Find all pairs of whole numbers \((x,y)\) so that this equation is true: \(xy+1 = y+x\).
Albert was calculating consecutive squares of natural numbers and looking at differences between them. He noticed the difference between \(1\) and \(4=2^2\) is \(3\), the difference between \(4\) and \(9=3^2\) is \(5\), the difference between \(9\) and \(16=4^2\) is \(7\), between \(16\) and \(5^2=25\) is \(9\), between \(25\) and \(6^2=36\) is \(11\). Find out what the rule is and prove it.
Find all pairs of whole numbers \((x,y)\) so that this equation is true: \(xy = y+1\).
After Albert discovered the previous rule, he began looking at differences of squares of consecutive odd numbers.

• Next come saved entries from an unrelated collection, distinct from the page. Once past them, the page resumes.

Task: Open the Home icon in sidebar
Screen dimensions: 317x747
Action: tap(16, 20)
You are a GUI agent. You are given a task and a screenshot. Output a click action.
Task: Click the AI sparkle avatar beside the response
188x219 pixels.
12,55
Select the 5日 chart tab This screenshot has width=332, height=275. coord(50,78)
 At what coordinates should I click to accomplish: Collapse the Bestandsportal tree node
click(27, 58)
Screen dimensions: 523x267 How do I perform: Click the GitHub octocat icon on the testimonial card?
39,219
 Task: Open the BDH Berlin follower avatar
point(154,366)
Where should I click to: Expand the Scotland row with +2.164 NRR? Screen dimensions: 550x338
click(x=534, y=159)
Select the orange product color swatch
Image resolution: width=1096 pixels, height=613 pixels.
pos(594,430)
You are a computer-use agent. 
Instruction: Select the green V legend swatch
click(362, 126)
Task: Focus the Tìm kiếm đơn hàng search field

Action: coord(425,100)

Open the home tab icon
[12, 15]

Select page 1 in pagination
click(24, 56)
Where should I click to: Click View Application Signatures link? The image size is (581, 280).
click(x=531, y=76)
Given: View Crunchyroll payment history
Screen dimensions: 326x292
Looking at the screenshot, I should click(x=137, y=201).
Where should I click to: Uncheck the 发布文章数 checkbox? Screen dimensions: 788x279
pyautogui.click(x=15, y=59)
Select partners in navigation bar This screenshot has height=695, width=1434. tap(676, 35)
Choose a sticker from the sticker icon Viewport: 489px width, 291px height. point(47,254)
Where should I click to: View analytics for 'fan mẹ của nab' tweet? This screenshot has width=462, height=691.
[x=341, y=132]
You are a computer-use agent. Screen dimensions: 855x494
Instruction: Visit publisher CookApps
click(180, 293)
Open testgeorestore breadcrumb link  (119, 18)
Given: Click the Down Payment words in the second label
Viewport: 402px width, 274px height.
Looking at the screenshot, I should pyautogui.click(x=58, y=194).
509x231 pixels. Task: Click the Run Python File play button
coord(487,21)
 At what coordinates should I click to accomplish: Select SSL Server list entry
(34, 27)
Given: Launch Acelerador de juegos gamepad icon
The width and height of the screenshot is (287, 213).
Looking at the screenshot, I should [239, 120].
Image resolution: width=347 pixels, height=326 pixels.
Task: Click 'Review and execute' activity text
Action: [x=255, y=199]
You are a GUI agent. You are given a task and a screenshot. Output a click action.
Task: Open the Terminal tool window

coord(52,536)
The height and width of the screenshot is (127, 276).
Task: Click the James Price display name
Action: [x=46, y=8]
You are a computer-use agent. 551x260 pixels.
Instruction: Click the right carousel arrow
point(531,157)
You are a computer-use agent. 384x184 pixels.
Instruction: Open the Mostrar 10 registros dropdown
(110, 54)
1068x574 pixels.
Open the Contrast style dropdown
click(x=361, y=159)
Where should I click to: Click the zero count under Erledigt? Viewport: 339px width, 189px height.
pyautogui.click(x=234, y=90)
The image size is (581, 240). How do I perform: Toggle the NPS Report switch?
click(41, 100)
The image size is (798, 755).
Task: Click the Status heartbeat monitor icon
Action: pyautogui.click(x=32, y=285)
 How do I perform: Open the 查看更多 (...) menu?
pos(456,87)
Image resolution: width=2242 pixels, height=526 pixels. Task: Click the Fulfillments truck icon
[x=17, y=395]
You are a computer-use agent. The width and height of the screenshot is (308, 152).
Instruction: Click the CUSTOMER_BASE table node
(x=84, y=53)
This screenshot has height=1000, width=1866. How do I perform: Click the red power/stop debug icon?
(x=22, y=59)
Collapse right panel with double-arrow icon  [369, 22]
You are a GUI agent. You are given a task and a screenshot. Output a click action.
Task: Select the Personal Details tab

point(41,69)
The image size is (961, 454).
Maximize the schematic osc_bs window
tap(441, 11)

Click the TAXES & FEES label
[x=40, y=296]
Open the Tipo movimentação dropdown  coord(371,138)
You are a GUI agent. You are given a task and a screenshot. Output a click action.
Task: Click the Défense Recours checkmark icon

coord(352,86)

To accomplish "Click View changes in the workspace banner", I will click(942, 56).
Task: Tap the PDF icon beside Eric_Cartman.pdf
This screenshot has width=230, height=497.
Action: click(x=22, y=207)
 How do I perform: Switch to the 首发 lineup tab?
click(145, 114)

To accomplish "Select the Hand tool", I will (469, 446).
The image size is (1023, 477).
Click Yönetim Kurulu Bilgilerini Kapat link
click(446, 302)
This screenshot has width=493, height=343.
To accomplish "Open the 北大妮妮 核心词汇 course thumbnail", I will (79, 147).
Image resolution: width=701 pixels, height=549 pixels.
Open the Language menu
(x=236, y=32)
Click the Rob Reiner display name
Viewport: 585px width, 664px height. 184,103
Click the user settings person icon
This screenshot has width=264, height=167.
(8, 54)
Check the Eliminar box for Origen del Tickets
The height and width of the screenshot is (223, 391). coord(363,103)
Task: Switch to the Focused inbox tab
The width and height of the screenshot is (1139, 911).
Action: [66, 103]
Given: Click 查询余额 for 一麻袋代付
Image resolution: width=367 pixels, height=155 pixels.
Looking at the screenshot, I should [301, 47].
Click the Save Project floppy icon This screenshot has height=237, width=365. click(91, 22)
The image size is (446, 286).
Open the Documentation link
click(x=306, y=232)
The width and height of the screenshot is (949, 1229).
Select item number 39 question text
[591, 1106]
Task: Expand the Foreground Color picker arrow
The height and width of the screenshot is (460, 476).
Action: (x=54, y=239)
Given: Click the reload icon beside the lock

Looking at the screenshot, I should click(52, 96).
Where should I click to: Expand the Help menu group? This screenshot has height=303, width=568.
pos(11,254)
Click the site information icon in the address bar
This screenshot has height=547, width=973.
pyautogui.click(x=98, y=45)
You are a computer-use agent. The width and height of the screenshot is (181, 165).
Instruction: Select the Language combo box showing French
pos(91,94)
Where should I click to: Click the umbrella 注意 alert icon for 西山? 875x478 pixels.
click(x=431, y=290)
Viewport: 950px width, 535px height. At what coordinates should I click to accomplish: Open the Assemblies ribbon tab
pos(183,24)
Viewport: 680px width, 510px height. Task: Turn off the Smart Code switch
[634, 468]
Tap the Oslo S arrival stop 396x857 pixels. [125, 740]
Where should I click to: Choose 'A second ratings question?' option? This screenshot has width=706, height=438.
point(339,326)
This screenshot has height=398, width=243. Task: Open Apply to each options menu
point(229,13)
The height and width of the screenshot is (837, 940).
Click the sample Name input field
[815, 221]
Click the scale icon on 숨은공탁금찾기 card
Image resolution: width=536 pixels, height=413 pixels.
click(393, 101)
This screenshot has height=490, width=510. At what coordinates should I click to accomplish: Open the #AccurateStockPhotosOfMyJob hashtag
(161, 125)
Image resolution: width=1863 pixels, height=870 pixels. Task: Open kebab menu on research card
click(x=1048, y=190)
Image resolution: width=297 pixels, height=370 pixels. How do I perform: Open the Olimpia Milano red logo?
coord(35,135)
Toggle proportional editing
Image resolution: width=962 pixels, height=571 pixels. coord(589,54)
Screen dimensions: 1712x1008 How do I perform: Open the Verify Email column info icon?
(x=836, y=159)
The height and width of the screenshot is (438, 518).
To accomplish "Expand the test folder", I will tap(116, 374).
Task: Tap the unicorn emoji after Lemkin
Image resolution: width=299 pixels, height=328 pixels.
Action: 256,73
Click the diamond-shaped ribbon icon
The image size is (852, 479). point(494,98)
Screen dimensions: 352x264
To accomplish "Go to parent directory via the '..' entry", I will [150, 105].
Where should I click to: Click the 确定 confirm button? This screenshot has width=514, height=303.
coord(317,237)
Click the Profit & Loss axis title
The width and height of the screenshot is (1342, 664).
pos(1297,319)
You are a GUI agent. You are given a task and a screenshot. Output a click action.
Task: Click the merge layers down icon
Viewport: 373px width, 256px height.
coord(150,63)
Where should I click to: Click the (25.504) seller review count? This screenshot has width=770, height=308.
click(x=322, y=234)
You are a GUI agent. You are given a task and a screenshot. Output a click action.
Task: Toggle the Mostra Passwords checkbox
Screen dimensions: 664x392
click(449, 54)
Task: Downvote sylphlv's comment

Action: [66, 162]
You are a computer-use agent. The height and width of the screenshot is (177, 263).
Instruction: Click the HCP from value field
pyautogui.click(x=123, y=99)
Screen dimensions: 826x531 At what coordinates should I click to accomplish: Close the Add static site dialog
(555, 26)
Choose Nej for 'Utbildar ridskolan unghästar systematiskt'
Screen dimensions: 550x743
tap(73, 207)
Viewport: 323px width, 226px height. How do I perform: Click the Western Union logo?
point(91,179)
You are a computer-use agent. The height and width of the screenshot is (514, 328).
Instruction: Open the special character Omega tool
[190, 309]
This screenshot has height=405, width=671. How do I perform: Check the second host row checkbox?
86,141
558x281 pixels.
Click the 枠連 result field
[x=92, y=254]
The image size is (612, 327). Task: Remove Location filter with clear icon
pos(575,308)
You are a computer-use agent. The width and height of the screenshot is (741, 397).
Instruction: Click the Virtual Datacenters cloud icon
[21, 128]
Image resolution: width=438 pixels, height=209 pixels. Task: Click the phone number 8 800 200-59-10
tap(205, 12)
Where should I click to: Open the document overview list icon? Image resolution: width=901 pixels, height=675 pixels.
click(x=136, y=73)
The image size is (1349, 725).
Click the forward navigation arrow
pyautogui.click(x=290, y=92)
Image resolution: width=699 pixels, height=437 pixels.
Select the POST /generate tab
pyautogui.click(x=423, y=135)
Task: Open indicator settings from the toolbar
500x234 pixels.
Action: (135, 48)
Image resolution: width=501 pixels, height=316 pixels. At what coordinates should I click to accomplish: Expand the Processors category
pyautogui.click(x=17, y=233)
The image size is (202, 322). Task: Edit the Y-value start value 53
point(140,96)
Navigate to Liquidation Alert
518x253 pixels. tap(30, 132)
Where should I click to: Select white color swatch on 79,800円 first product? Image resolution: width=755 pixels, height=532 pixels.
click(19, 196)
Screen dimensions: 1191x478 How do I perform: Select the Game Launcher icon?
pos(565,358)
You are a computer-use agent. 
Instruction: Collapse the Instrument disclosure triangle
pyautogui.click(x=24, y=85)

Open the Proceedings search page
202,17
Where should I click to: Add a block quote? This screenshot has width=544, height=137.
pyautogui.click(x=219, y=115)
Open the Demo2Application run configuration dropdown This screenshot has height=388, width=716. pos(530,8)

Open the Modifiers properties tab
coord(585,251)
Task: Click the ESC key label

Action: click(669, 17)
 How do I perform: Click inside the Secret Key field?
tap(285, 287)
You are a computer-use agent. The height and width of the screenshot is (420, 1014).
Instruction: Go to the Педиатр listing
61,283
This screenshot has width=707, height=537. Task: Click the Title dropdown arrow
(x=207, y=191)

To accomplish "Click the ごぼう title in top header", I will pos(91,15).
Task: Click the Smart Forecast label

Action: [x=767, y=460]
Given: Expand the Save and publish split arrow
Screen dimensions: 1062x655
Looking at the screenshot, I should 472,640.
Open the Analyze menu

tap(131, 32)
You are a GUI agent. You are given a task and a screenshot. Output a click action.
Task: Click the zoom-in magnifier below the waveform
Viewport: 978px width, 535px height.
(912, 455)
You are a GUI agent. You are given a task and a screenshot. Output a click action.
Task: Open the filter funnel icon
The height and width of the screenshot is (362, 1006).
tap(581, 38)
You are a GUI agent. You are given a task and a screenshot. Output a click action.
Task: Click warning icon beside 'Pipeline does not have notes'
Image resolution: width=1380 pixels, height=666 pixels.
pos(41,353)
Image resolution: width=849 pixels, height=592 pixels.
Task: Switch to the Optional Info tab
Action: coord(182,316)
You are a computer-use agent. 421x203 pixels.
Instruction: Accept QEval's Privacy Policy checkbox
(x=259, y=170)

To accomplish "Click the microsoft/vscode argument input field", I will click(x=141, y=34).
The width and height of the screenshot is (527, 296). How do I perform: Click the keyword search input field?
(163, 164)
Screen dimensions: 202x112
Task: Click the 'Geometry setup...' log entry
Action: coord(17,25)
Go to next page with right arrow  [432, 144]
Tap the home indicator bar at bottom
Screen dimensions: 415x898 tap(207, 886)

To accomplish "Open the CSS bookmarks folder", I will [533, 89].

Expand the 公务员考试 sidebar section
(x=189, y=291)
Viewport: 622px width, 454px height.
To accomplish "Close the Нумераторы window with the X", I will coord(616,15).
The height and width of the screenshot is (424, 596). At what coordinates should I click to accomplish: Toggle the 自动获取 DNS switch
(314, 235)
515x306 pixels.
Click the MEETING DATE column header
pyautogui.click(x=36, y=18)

He found the difference between \(1^2\) and \(3^2\) is \(8\), the difference between \(3^2\) and \(5^2\) is \(16\), the difference between \(5^2\) and \(7^2\) is \(24\), and that the difference between \(7^2\) and \(9^2\) is \(32\). What is the rule now? Can you prove it?
A number \(n\) is an integer such that \(n\) is not divisible by \(3\) or by \(2\). Show that \(n^2-1\) is divisible by \(24\).
Show that for any two positive real numbers \(x,y\) it is true that \(x^2+y^2 \ge 2xy\).